WASHINGTON — A bipartisan budget bill that would ease some but not all of painful budget cuts that would otherwise slam the Pentagon and domestic agencies passed a pivotal test in the Senate on Tuesday.
The Senate advanced the measure over a filibuster threshold on a 67-33 vote that ensures the measure will pass the Democratic-led chamber no later than Wednesday and head to the White House to be signed into law.
Top Senate Republicans opposed the bill but didn’t try to engineer its defeat. It won sweeping GOP support in the House in a vote last week.
The measure would ease some of the harshest cuts to agency budgets required under automatic spending curbs commonly known as sequestration.
It would replace $45 billion in scheduled cuts for the 2014 budget year already underway, lifting agency budgets to a little more than $1 trillion, and it also would essentially freeze spending at those levels for 2015. It substitutes other spending cuts and new fees to replace the automatic cuts and devotes a modest $23 billion to reducing the deficit over the coming decade.
It would also stabilize a broken budget process after a partial government shutdown in October that inflicted political harm upon Republicans. The GOP has since rebounded because of the much-criticized roll-out of Obama’s health care law and the party wishes to keep the focus on that topic rather than Washington political brinksmanship.
Louisiana’s senators, Mary Landrieu, a Democrat, and David Vitter, a Republican, split on the budget, with Landrieu supporting it and Vitter opposed.
“There are some things I don’t like about it but, on the other hand, I have to weigh that against the fact that I would be — and I think the people I represent — would be less happy if we had another government shutdown,” Landrieu said late Tuesday. “The people have sent us a strong message in Washington that they expect us to work together to find common ground and that’s what this budget compromise is.”
Vitter, though, had too many issues with the deal.
“I’m all for getting a bipartisan budget deal. But this one relies on the same sorts of gimmicks that have gotten us where we are — like spending more money now and saying that’s offset with cuts 10 years from now,” Vitter said in a prepared statement. “Or instead of cutting, grabbing revenue from current military retirees and air travelers. We need real spending reform instead.”

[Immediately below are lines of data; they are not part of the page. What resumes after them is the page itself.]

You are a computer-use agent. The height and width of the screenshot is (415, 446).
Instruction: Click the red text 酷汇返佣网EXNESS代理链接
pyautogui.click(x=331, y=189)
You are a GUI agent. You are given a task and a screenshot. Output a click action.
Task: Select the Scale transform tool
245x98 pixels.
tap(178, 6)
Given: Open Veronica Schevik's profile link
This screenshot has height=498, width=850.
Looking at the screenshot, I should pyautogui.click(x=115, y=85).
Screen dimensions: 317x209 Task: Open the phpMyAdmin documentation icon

When the House approved the deal last week, most of the Louisiana delegation backed it.
Reps. Bill Cassidy, R-Baton Rouge; Charles Boustany, R-Lafayette; Vance McAllister, R-Swartz; and John Fleming, R-Minden, were all for it, while Reps. Steve Scalise, R-Jefferson, and Cedric Richmond, D-New Orleans, voted against it.
“This bipartisan bill takes the first steps toward rebuilding our broken budget process. And hopefully, toward rebuilding our broken Congress,” said Senate Budget Committee Chairman Patty Murray, D-Wash., who negotiated the measure with House Budget Committee Chairman Paul Ryan, R-Wis., his party’s vice presidential nominee last year. “We’ve spent far too long here scrambling to fix artificial crises instead of working together to solve the big problems we all know we need to address.”

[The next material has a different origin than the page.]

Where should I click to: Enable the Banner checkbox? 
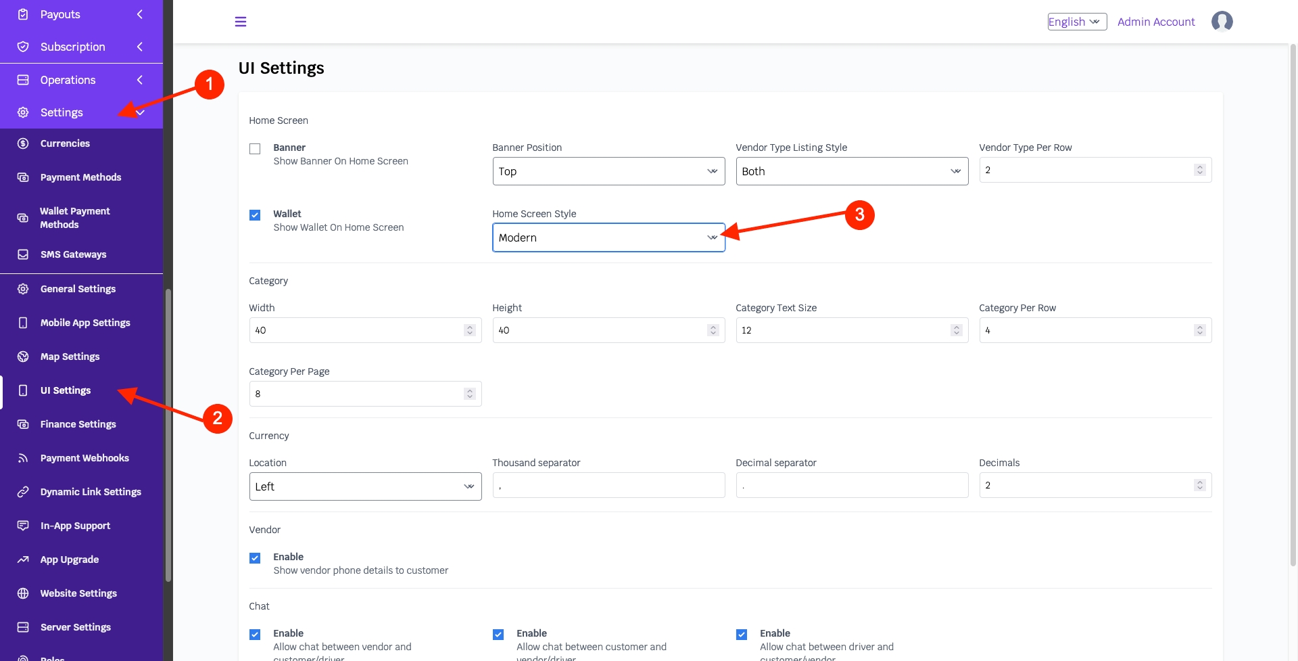pos(255,149)
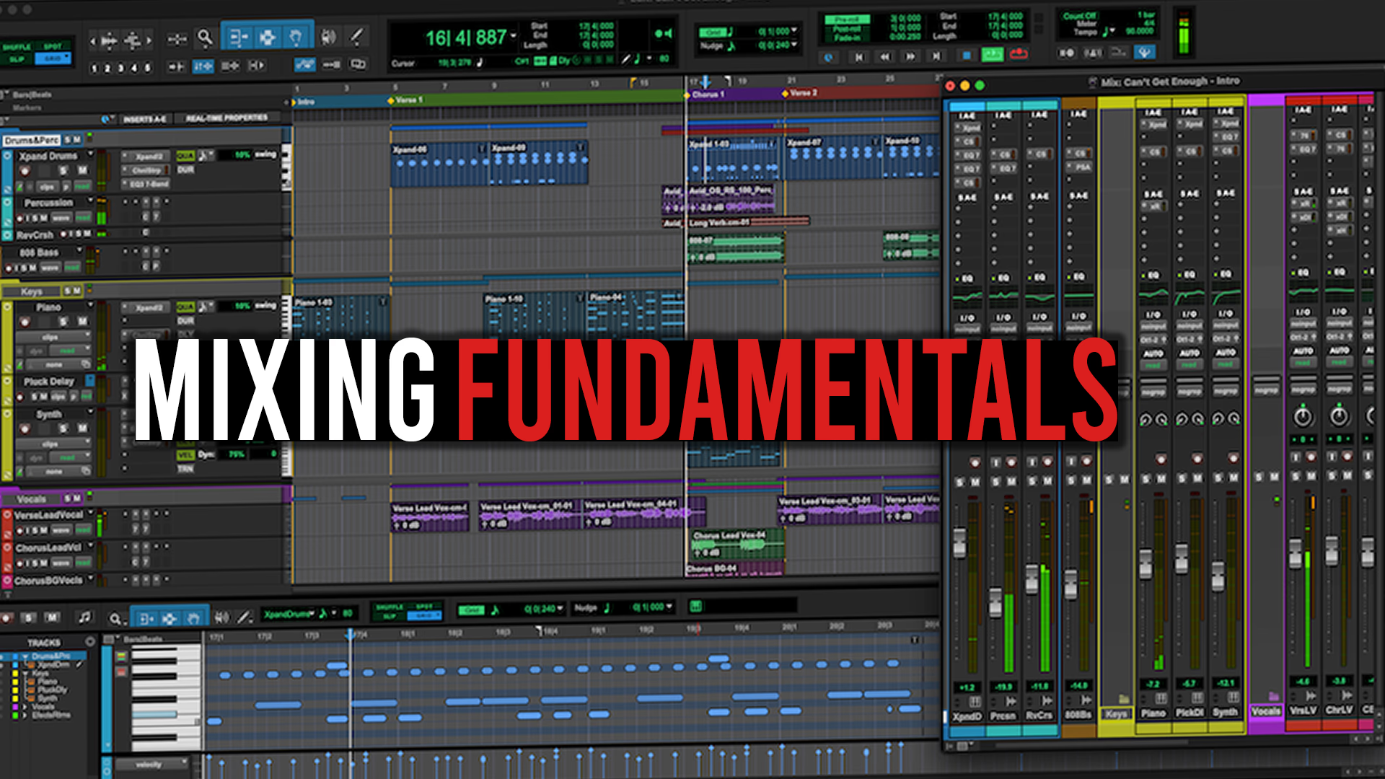This screenshot has width=1385, height=779.
Task: Click the INSERTS A-E column header
Action: click(x=144, y=119)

Twelve Republicans voted with Democrats to advance the measure over a 60-vote filibuster threshold demanded by GOP leaders.
Announcements Monday by Republican Sen. Orrin Hatch, of Utah, and Georgia Sens. Johnny Isakson and Saxby Chambliss, as well as a strong hint by Sen. John Hoeven, R-N.D., that they would back that step appeared to seal enough GOP support to advance the measure.

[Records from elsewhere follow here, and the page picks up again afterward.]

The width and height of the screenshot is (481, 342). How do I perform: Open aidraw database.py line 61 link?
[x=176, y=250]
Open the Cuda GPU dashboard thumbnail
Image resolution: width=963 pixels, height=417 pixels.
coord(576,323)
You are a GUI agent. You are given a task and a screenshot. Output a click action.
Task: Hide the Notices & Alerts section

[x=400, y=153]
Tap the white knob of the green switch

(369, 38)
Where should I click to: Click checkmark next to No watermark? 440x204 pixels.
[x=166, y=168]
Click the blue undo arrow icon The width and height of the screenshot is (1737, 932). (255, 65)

Sen. Ron Johnson, R-Wis., whose home-state GOP colleague Ryan was a top negotiator on the bill, swung behind it Sunday.
Other Republicans voting to advance the measure included Sens. Roy Blunt, of Missouri; Rob Portman, Ohio; Lamar Alexander, Tennessee; and John McCain and Jeff Flake, of Arizona. Some Republicans, like Alexander and Blunt, said they would oppose the measure on final passage. Flake says he’s a “lean ‘no’” as well.
“Sometimes the answer has to be yes,” Hatch said. “The reality is that Republicans only control one-half of one-third of government. Ultimately, this agreement upholds the principles conservatives stand for and, with Democrats controlling the White House and the Senate, it is the best we could hope for.”
Most Senate Republicans opposed the legislation despite the sweeping GOP support it enjoyed in the House last week.
The top Senate Republican, Mitch McConnell of Kentucky, opposed the measure. He is embroiled in a primary with a tea party challenger, businessman Matt Bevin and said he wants to preserve hard-won spending cuts he helped engineer in a 2011 budget deal..
“For the first time since the Korean War, government spending has declined for two years in a row,” McConnell said in a statement. “This was hard-won progress on the road to getting our nation’s fiscal house in order. We should not go back on that commitment.”
“We’re keeping the government open and screwing all military retirees,” said Sen. Lindsey Graham, R-S.C.
Jordan Blum, of The Advocate Washington bureau, contributed to this report.